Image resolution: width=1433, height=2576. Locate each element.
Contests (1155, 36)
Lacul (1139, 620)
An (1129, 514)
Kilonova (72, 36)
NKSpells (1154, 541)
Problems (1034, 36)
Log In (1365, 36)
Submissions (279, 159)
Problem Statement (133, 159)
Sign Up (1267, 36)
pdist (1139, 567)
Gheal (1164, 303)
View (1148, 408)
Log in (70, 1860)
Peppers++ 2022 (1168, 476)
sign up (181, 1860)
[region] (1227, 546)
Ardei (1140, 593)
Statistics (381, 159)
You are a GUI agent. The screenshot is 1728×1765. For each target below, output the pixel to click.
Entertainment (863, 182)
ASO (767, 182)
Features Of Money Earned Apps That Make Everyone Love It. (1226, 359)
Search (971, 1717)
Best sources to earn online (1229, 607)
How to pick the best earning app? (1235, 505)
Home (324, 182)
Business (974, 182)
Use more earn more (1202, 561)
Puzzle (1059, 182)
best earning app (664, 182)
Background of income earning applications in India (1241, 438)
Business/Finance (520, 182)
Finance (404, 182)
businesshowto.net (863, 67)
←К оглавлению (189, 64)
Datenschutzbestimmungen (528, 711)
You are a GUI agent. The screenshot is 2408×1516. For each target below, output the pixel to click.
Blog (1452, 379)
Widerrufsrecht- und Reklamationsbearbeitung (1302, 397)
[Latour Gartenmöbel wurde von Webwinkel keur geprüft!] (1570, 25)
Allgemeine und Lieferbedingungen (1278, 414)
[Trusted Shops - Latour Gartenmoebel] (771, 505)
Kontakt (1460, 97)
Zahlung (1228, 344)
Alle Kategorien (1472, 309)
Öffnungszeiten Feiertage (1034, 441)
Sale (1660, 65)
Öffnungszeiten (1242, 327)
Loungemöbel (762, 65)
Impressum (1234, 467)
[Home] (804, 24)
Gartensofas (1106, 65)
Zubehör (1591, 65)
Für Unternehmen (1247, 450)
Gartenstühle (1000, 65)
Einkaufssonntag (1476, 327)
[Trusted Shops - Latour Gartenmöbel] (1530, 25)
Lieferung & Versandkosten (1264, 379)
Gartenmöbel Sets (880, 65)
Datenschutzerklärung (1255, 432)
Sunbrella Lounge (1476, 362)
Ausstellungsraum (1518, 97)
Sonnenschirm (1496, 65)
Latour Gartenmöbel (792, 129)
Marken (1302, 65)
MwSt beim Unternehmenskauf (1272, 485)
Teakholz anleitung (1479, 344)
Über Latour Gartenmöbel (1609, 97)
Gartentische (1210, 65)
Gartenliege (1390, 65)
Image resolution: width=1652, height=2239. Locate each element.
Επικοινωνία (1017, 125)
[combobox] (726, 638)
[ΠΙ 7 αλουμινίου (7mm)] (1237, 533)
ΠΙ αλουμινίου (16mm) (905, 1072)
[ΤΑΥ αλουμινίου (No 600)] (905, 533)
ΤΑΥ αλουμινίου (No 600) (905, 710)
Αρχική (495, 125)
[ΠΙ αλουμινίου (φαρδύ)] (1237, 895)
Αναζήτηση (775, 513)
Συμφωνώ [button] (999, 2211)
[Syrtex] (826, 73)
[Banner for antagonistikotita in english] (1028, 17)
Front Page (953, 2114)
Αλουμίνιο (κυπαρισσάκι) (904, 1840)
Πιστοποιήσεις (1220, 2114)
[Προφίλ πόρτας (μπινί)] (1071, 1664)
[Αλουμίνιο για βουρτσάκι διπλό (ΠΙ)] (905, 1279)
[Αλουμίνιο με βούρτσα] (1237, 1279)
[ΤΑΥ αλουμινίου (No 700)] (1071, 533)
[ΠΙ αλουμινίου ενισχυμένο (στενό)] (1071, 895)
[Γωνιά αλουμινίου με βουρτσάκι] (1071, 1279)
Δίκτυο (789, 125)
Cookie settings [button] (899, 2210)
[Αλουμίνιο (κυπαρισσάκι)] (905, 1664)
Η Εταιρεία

○ ○ ○ ○

Repeat each of the entries exactly.

Image resolution: width=1433, height=2576. Locate each element.
Contests (1155, 36)
Lacul (1139, 620)
An (1129, 514)
Kilonova (72, 36)
NKSpells (1154, 541)
Problems (1034, 36)
Log In (1365, 36)
Submissions (279, 159)
Problem Statement (133, 159)
Sign Up (1267, 36)
pdist (1139, 567)
Gheal (1164, 303)
View (1148, 408)
Log in (70, 1860)
Peppers++ 2022 (1168, 476)
sign up (181, 1860)
[region] (1227, 546)
Ardei (1140, 593)
Statistics (381, 159)
You are a GUI agent. The screenshot is 1728×1765. For each target below, output the pixel to click.
Entertainment (863, 182)
ASO (767, 182)
Features Of Money Earned Apps That Make Everyone Love It. (1226, 359)
Search (971, 1717)
Best sources to earn online (1229, 607)
How to pick the best earning app? (1235, 505)
Home (324, 182)
Business (974, 182)
Use more earn more (1202, 561)
Puzzle (1059, 182)
best earning app (664, 182)
Background of income earning applications in India (1241, 438)
Business/Finance (520, 182)
Finance (404, 182)
businesshowto.net (863, 67)
←К оглавлению (189, 64)
Datenschutzbestimmungen (528, 711)
You are a GUI agent. The screenshot is 2408×1516. For each target below, output the pixel to click.
Blog (1452, 379)
Widerrufsrecht- und Reklamationsbearbeitung (1302, 397)
[Latour Gartenmöbel wurde von Webwinkel keur geprüft!] (1570, 25)
Allgemeine und Lieferbedingungen (1278, 414)
[Trusted Shops - Latour Gartenmoebel] (771, 505)
Kontakt (1460, 97)
Zahlung (1228, 344)
Alle Kategorien (1472, 309)
Öffnungszeiten Feiertage (1034, 441)
Sale (1660, 65)
Öffnungszeiten (1242, 327)
Loungemöbel (762, 65)
Impressum (1234, 467)
[Home] (804, 24)
Gartensofas (1106, 65)
Zubehör (1591, 65)
Für Unternehmen (1247, 450)
Gartenstühle (1000, 65)
Einkaufssonntag (1476, 327)
[Trusted Shops - Latour Gartenmöbel] (1530, 25)
Lieferung & Versandkosten (1264, 379)
Gartenmöbel Sets (880, 65)
Datenschutzerklärung (1255, 432)
Sunbrella Lounge (1476, 362)
Ausstellungsraum (1518, 97)
Sonnenschirm (1496, 65)
Latour Gartenmöbel (792, 129)
Marken (1302, 65)
MwSt beim Unternehmenskauf (1272, 485)
Teakholz anleitung (1479, 344)
Über Latour Gartenmöbel (1609, 97)
Gartentische (1210, 65)
Gartenliege (1390, 65)
Image resolution: width=1652, height=2239. Locate each element.
Επικοινωνία (1017, 125)
[combobox] (726, 638)
[ΠΙ 7 αλουμινίου (7mm)] (1237, 533)
ΠΙ αλουμινίου (16mm) (905, 1072)
[ΤΑΥ αλουμινίου (No 600)] (905, 533)
ΤΑΥ αλουμινίου (No 600) (905, 710)
Αρχική (495, 125)
[ΠΙ αλουμινίου (φαρδύ)] (1237, 895)
Αναζήτηση (775, 513)
Συμφωνώ [button] (999, 2211)
[Syrtex] (826, 73)
[Banner for antagonistikotita in english] (1028, 17)
Front Page (953, 2114)
Αλουμίνιο (κυπαρισσάκι) (904, 1840)
Πιστοποιήσεις (1220, 2114)
[Προφίλ πόρτας (μπινί)] (1071, 1664)
[Αλουμίνιο για βουρτσάκι διπλό (ΠΙ)] (905, 1279)
[Αλουμίνιο με βούρτσα] (1237, 1279)
[ΤΑΥ αλουμινίου (No 700)] (1071, 533)
[ΠΙ αλουμινίου ενισχυμένο (στενό)] (1071, 895)
[Γωνιά αλουμινίου με βουρτσάκι] (1071, 1279)
Δίκτυο (789, 125)
Cookie settings [button] (899, 2210)
[Αλουμίνιο (κυπαρισσάκι)] (905, 1664)
Η Εταιρεία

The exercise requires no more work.